TASK INSTRUCTIONS: Count the lines in the rows below that contain the string "Given", with case counting, and reply with only that number.

EXTRACTED MATERIAL:
********************

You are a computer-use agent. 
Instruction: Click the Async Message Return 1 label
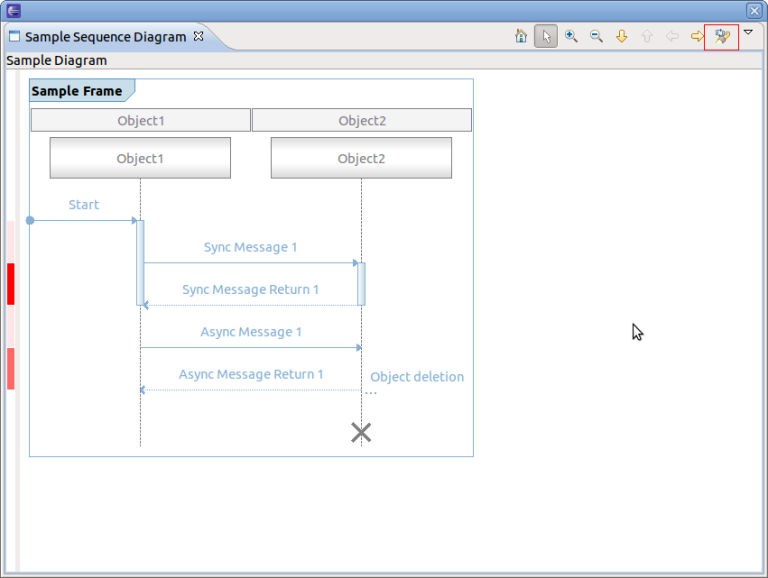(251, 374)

********************

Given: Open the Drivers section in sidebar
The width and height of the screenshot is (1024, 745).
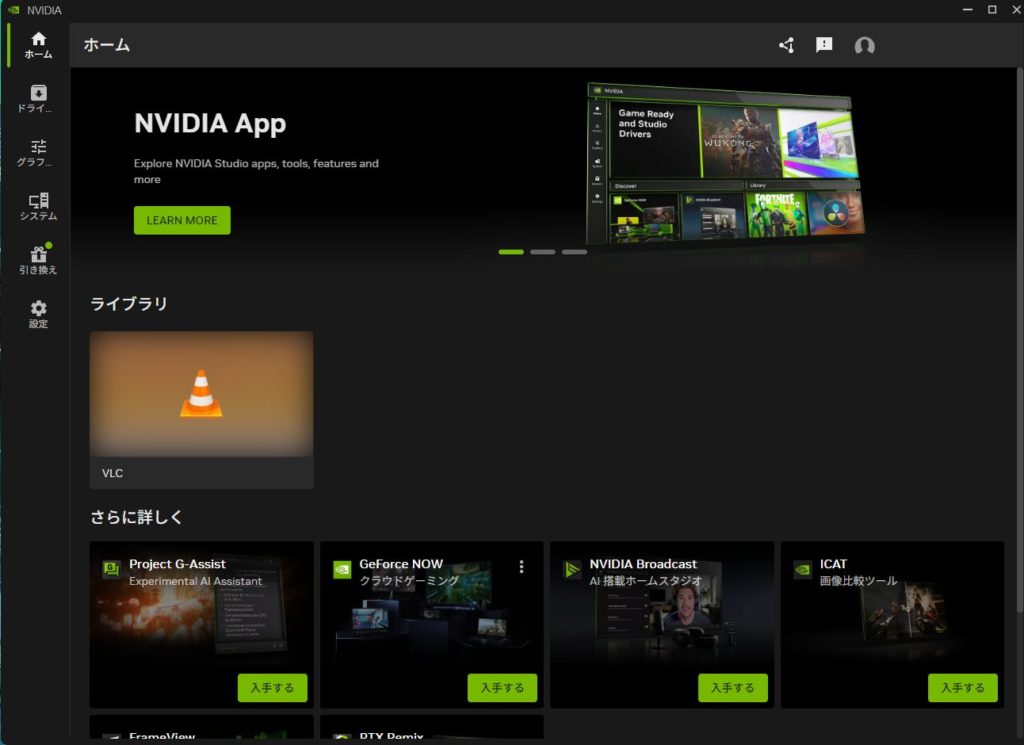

********************

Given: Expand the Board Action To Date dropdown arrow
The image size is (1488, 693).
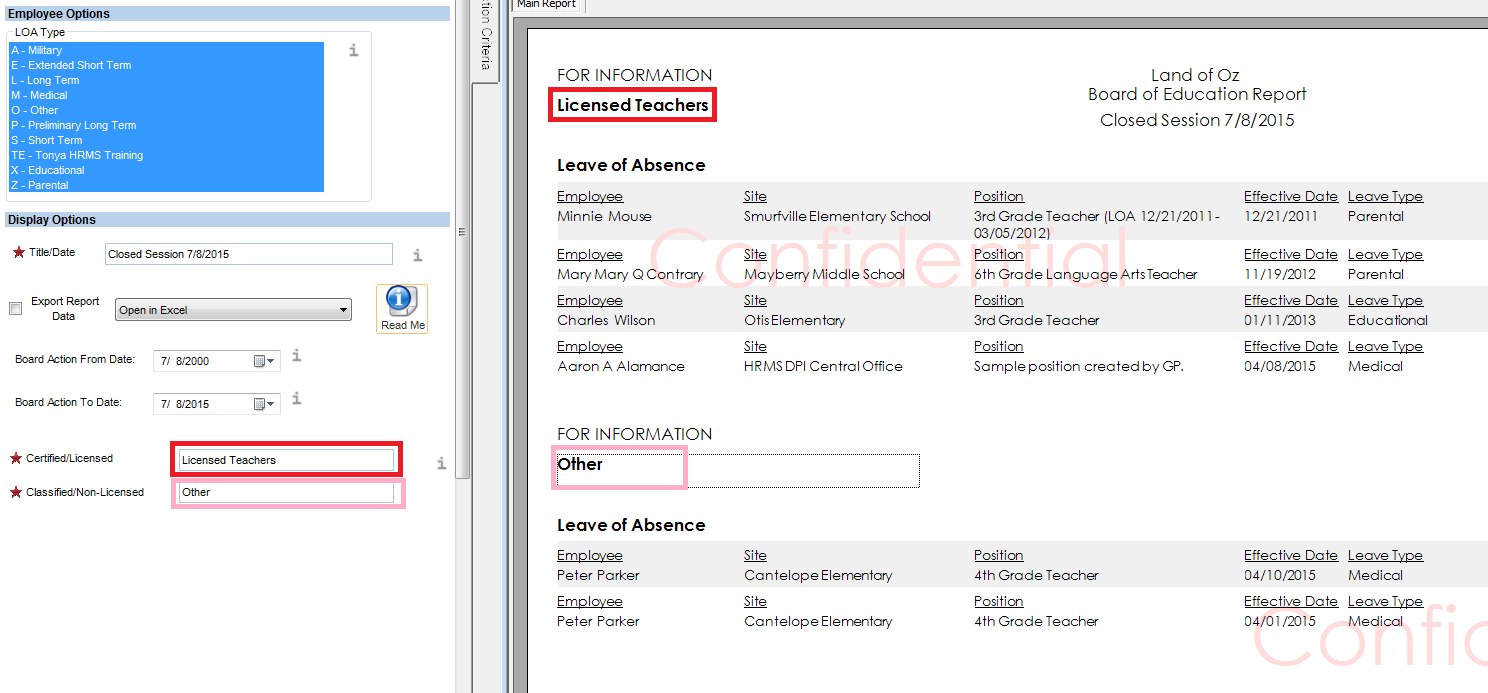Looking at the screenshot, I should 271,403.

********************

THE OUTPUT: 2